Upregulation of PRSS27 driven by super-enhancers attenuates oxidative stress and apoptosis via activating PI3K/AKT pathway in lung adenocarcinoma

Lung adenocarcinoma (LUAD) remains a leading cause of cancer-related mortality worldwide. This study aims to elucidate the mechanisms by which super-enhancers (SEs) drive persistent oncogenic expression of protease serine 27 (PRSS27)—a previously uncharacterised gene in LUAD. Integrated multi-omics analyses, including histone H3 lysine 27 acetylation (H3K27ac) Cleavage Under Targets and Tagmentation sequencing (CUT&Tag-seq), RNA sequencing (RNA-seq), and public datasets, identified PRSS27 as a LUAD-specific SE-regulated gene, with high expression correlating with poor prognosis.
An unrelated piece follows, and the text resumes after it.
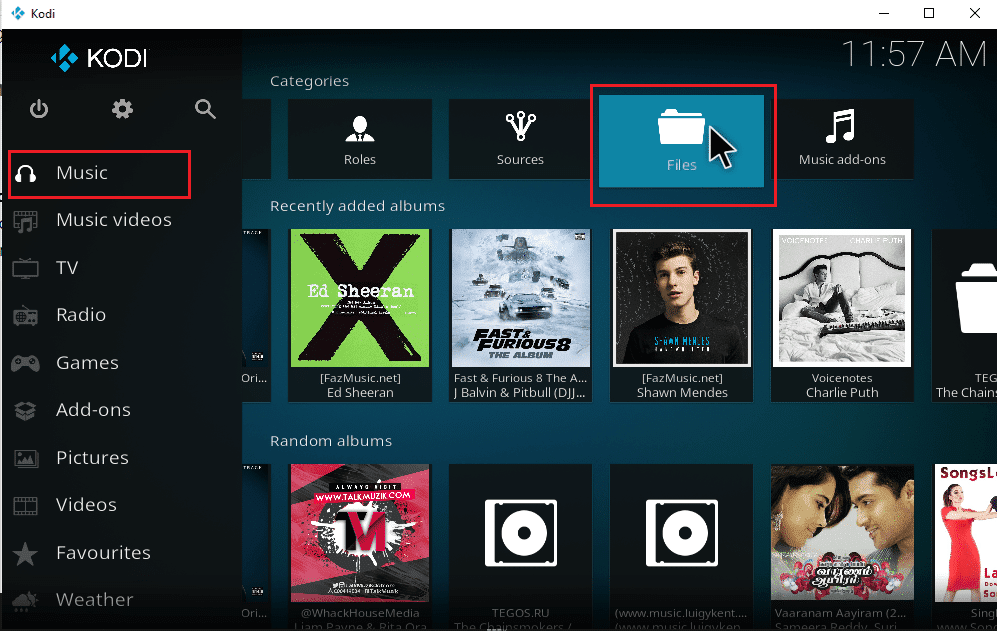This screenshot has width=997, height=631.
Task: Open the power options icon
Action: [38, 110]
Functional assays demonstrated that inhibition of SEs (JQ-1 and i-BET151) suppressed LUAD cell viability, proliferation, and colony formation while promoting apoptosis. PRSS27 overexpression enhanced LUAD tumour growth in vitro and in vivo, decreased oxidative stress and apoptosis, and activated the PI3K/AKT signalling pathway. Mechanistically, CRISPR interference (CRISPRi), luciferase reporter assays, and chromatin immunoprecipitation followed by quantitative PCR (ChIP-qPCR) confirmed that the SE region at chr16:2689953-2714630 transcriptionally activated PRSS27. Notably, rescue assays showed that PRSS27 overexpression effectively mitigated inhibitor-induced oxidative stress and apoptosis of SEs. Collectively, these findings identify SE-driven activation of PRSS27 as a novel oncogene that promotes LUAD progression by modulating PI3K/AKT signalling pathway, highlighting its potential as a therapeutic target.